====== Input records

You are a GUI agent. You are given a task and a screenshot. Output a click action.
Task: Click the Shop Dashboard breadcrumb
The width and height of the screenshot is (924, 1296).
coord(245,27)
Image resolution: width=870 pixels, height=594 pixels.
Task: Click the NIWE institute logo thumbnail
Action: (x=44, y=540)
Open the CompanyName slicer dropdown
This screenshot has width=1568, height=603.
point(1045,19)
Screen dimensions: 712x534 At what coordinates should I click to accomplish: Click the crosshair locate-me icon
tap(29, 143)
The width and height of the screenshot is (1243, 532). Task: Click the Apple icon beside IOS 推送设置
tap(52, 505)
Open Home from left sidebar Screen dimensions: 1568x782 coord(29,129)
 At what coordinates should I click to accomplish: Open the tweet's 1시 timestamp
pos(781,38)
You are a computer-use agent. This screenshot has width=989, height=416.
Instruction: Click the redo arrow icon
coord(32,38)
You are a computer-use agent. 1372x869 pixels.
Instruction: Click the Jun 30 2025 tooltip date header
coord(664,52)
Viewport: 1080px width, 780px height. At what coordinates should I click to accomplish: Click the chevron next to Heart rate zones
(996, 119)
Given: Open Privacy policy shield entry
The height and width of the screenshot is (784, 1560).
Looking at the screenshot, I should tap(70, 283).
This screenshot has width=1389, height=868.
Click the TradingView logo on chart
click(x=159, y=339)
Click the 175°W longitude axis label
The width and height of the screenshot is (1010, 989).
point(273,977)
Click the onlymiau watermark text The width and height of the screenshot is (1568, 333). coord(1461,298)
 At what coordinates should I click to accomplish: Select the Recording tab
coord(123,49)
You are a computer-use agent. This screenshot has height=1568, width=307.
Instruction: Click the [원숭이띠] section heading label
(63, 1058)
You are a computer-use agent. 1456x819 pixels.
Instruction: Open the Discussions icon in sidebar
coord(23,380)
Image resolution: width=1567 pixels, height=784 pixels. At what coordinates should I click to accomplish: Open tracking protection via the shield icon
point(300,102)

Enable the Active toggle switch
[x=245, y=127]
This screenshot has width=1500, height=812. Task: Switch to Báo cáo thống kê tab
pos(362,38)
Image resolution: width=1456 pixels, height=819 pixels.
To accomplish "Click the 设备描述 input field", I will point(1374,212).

============

_The problem_
Copy out every one of the records above, line for line, with no changes.

_Written solution_
You are a GUI agent. You are given a task and a screenshot. Output a click action.
Task: Click the Shop Dashboard breadcrumb
The width and height of the screenshot is (924, 1296).
coord(245,27)
Image resolution: width=870 pixels, height=594 pixels.
Task: Click the NIWE institute logo thumbnail
Action: (x=44, y=540)
Open the CompanyName slicer dropdown
This screenshot has width=1568, height=603.
point(1045,19)
Screen dimensions: 712x534 At what coordinates should I click to accomplish: Click the crosshair locate-me icon
tap(29, 143)
The width and height of the screenshot is (1243, 532). Task: Click the Apple icon beside IOS 推送设置
tap(52, 505)
Open Home from left sidebar Screen dimensions: 1568x782 coord(29,129)
 At what coordinates should I click to accomplish: Open the tweet's 1시 timestamp
pos(781,38)
You are a computer-use agent. This screenshot has width=989, height=416.
Instruction: Click the redo arrow icon
coord(32,38)
You are a computer-use agent. 1372x869 pixels.
Instruction: Click the Jun 30 2025 tooltip date header
coord(664,52)
Viewport: 1080px width, 780px height. At what coordinates should I click to accomplish: Click the chevron next to Heart rate zones
(996, 119)
Given: Open Privacy policy shield entry
The height and width of the screenshot is (784, 1560).
Looking at the screenshot, I should tap(70, 283).
This screenshot has width=1389, height=868.
Click the TradingView logo on chart
click(x=159, y=339)
Click the 175°W longitude axis label
The width and height of the screenshot is (1010, 989).
point(273,977)
Click the onlymiau watermark text The width and height of the screenshot is (1568, 333). coord(1461,298)
 At what coordinates should I click to accomplish: Select the Recording tab
coord(123,49)
You are a computer-use agent. This screenshot has height=1568, width=307.
Instruction: Click the [원숭이띠] section heading label
(63, 1058)
You are a computer-use agent. 1456x819 pixels.
Instruction: Open the Discussions icon in sidebar
coord(23,380)
Image resolution: width=1567 pixels, height=784 pixels. At what coordinates should I click to accomplish: Open tracking protection via the shield icon
point(300,102)

Enable the Active toggle switch
[x=245, y=127]
This screenshot has width=1500, height=812. Task: Switch to Báo cáo thống kê tab
pos(362,38)
Image resolution: width=1456 pixels, height=819 pixels.
To accomplish "Click the 设备描述 input field", I will point(1374,212).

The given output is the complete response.